# Web Scraping in Python: Analyzing NBA Player Salaries

Erick Lu

March 22, 2020

This will be a tutorial on web scraping using Python’s urllib and regular expression (re) modules. I will be using these tools to write a python script that will “scrape” (obtain) data from the ESPN website and extract any relevant information (salaries, team names, etc.). Web scraping is a useful technique to learn that will allow you to extract data from websites that don’t offer formatted, raw data to the public. You can write scripts to automate the process of obtaining information from these websites, so that you don’t have to spend hours flipping through each page and copy-pasting.

I will be collecting two statistics on the salaries of all the players in the NBA (As of currently, March 2020):
1. the average salary paid to each individual team in the NBA.
2.  the highest salary (and corresponding player) on each team in the NBA.

Let’s first plan out how to do this in the easiest possible way, before diving into the code. The first we should do is take a look at the website to figure out which web pages we will be scraping information from.

The teams page looks like the following:

This looks very promising. All the team names are listed on this page, which means that they can easily be extracted from the page source. A good idea would be to have the python script obtain a list of all the teams from this specific URL, create the URLs for each team (format: http://espn.go.com/nba/team/roster/_/name/ + TEAM NAME) using that list, then systematically loop through all the team URLs and have the python script extract the player salaries from page sources of each of them.

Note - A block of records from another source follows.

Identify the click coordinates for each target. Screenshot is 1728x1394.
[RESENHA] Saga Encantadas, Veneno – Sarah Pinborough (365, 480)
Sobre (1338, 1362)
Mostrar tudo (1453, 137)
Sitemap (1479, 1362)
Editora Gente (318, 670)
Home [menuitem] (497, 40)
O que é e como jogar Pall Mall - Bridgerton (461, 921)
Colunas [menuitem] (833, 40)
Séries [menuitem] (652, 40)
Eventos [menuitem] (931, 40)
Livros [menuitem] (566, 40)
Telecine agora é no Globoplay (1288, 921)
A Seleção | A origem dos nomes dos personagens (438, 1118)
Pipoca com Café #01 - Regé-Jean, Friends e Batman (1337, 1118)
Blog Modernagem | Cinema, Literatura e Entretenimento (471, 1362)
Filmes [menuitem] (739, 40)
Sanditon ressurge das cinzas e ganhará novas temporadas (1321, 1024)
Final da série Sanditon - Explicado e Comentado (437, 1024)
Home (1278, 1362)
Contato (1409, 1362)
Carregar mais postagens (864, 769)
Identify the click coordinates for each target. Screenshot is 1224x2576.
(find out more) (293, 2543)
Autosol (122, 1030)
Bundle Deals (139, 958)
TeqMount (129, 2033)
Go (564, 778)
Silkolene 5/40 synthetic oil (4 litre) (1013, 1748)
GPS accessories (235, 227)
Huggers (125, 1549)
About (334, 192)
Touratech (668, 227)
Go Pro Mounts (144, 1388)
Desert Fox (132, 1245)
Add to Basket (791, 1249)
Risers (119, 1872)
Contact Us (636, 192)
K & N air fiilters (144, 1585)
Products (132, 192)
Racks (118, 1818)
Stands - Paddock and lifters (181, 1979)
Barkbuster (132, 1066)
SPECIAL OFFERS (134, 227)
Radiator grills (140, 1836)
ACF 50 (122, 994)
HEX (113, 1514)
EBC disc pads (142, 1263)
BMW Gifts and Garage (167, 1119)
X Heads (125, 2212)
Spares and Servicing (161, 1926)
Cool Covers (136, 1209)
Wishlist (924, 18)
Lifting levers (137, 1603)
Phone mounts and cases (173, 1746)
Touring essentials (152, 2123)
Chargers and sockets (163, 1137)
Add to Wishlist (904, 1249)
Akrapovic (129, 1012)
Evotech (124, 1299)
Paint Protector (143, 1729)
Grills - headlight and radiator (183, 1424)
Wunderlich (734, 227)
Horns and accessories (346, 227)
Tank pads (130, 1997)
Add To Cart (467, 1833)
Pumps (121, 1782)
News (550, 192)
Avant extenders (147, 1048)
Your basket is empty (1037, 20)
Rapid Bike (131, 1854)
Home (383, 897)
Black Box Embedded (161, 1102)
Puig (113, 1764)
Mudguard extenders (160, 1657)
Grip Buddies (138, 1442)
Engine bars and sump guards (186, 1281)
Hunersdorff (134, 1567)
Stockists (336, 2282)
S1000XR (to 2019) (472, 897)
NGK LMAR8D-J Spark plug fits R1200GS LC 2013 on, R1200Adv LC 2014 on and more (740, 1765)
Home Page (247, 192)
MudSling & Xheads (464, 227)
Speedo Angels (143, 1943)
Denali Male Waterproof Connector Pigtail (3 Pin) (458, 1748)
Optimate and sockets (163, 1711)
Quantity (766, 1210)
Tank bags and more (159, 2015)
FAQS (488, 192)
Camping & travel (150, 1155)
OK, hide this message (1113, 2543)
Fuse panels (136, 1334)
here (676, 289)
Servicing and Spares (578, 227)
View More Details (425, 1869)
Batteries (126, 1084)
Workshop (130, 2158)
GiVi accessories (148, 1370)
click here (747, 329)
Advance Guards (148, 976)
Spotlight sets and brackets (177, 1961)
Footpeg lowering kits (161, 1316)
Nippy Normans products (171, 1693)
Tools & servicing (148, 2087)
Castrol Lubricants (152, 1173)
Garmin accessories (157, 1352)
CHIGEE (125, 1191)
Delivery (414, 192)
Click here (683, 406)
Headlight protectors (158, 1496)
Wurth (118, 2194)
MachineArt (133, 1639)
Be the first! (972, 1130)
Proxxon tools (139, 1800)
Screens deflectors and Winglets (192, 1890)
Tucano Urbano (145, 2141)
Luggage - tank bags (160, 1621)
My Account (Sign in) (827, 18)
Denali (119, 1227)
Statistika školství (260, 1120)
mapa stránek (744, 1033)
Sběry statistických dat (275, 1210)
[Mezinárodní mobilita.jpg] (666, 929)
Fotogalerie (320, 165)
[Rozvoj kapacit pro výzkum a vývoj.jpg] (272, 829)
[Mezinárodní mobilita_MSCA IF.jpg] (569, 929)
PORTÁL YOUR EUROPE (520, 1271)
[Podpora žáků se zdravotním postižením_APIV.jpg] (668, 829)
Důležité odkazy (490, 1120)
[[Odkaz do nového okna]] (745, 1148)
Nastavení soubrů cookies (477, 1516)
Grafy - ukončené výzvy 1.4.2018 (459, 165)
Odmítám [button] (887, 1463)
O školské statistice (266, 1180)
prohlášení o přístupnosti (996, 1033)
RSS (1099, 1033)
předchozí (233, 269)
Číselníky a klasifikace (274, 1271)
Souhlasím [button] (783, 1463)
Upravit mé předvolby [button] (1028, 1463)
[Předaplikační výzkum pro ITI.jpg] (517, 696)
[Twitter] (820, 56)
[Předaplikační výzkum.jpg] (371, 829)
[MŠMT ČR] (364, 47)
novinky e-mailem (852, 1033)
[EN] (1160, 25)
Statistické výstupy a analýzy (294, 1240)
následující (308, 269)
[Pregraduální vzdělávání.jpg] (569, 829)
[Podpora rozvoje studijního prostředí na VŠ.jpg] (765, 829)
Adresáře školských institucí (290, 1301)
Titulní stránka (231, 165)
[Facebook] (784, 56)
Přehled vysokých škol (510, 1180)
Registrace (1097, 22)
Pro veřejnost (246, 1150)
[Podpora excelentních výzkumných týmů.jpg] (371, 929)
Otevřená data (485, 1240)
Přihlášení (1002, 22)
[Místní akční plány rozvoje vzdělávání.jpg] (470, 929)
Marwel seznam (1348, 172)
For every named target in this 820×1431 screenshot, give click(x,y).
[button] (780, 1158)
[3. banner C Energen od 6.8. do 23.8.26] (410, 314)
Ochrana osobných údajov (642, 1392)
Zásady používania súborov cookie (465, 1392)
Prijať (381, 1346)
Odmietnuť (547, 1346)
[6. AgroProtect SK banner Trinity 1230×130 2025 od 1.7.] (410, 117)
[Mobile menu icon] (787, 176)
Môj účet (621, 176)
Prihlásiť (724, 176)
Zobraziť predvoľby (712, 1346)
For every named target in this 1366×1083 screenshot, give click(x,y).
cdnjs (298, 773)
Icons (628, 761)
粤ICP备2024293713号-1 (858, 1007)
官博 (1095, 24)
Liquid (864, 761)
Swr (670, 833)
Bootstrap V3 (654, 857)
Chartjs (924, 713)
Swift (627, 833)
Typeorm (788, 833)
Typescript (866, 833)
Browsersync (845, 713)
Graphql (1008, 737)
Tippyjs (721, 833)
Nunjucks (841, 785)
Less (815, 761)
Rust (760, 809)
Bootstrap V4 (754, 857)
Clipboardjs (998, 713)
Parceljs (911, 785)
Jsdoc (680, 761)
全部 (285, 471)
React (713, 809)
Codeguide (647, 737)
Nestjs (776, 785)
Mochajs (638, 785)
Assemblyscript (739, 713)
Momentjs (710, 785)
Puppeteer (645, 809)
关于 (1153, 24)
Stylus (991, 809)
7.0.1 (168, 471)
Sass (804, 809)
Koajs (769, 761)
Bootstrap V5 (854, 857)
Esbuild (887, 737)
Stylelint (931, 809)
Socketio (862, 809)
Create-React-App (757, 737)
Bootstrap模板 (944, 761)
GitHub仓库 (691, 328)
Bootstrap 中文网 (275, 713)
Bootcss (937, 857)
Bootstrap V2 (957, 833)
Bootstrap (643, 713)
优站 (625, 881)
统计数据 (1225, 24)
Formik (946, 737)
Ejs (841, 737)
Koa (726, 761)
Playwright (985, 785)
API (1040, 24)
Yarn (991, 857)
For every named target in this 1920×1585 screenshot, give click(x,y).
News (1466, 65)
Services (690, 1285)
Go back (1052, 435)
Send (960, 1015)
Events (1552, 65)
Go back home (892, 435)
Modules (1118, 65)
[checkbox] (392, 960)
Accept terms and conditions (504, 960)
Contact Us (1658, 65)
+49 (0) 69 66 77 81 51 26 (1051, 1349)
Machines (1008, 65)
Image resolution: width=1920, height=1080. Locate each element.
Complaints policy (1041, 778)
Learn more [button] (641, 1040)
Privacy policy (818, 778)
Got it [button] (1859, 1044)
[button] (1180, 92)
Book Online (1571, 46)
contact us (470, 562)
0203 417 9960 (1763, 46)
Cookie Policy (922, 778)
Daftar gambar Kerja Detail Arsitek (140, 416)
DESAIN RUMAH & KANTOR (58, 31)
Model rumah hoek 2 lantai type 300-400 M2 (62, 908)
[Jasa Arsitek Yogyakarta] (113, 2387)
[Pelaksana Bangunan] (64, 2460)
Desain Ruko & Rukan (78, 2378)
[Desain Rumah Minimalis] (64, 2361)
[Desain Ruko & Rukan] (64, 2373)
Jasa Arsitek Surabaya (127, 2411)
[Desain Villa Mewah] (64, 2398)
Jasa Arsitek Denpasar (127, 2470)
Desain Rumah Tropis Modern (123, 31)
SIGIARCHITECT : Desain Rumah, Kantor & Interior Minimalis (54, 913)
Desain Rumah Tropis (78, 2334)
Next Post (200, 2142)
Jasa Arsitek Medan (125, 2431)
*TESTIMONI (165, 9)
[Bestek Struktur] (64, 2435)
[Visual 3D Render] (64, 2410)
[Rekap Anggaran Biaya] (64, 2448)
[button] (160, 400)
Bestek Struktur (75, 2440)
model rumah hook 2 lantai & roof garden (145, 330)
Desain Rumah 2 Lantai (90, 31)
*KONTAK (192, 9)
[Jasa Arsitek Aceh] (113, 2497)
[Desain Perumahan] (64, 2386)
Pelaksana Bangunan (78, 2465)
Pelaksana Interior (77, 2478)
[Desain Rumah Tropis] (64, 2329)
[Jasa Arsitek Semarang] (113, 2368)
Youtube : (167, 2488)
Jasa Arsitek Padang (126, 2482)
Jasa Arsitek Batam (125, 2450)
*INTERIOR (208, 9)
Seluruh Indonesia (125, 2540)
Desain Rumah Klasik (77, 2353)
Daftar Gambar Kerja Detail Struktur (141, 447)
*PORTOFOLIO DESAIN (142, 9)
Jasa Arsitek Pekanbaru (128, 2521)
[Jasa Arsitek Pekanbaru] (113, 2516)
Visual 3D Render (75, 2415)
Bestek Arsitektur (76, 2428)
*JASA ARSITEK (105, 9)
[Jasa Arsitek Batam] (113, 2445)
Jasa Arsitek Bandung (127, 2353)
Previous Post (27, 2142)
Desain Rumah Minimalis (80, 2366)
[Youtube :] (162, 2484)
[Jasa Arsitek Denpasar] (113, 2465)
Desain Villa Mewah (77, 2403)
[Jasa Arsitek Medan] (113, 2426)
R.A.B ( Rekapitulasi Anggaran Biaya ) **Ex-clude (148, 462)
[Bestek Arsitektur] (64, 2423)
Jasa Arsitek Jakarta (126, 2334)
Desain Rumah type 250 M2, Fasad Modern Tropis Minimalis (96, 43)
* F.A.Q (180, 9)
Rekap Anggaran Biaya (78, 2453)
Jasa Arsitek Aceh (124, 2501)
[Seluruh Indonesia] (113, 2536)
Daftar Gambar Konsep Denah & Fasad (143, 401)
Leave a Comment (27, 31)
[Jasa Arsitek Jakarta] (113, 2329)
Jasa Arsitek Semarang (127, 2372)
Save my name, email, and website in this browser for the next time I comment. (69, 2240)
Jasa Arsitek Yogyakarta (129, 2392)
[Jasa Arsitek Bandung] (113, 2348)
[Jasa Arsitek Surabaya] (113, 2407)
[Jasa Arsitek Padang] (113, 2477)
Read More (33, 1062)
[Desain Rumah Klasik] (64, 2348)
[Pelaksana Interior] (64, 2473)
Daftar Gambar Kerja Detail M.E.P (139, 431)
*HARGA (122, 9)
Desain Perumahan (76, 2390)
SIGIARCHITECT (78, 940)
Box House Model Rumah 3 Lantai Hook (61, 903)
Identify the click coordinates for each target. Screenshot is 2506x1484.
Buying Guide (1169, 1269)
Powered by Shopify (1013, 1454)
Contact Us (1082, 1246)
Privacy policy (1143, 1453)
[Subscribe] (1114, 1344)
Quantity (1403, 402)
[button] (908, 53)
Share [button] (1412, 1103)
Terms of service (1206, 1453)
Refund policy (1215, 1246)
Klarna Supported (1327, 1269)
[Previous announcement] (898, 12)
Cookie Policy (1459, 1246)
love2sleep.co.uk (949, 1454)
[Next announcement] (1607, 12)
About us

Let’s take a look at the page source to see if this is feasible:

In general, webpages that link to other webpages always have their links provided in some sort of pattern (look below the highlighted segment in the page source above). We’re going to take advantage of this.
Let’s take a look at the Roster page within each team’s URL. Below is a screenshot (clickable) of the Boston Celtic’s roster page and page source:

Again, looking at the page source reveals that each player’s name and information are all provided in a specific pattern, which we can take advantage of when using RegEx’s to extract snippets of data from each page source.

After examining the general structure of the website, we can begin to write the python script.
Start by importing the “urllib” and “re” packages:

In [8]:
import re
import urllib
from time import sleep

Now, let’s create a function that will extract all the team names from the
URL: http://espn.go.com/nba/teams, and return a list of each team’s roster URL:

In [16]:
f = urllib.request.urlopen('http://www.espn.com/nba/teams')
words = f.read().decode('utf-8')

re.findall

teams = dict(re.findall("www\.espn\.com/nba/team/_/name/(\w+)/(.+?)\",", words))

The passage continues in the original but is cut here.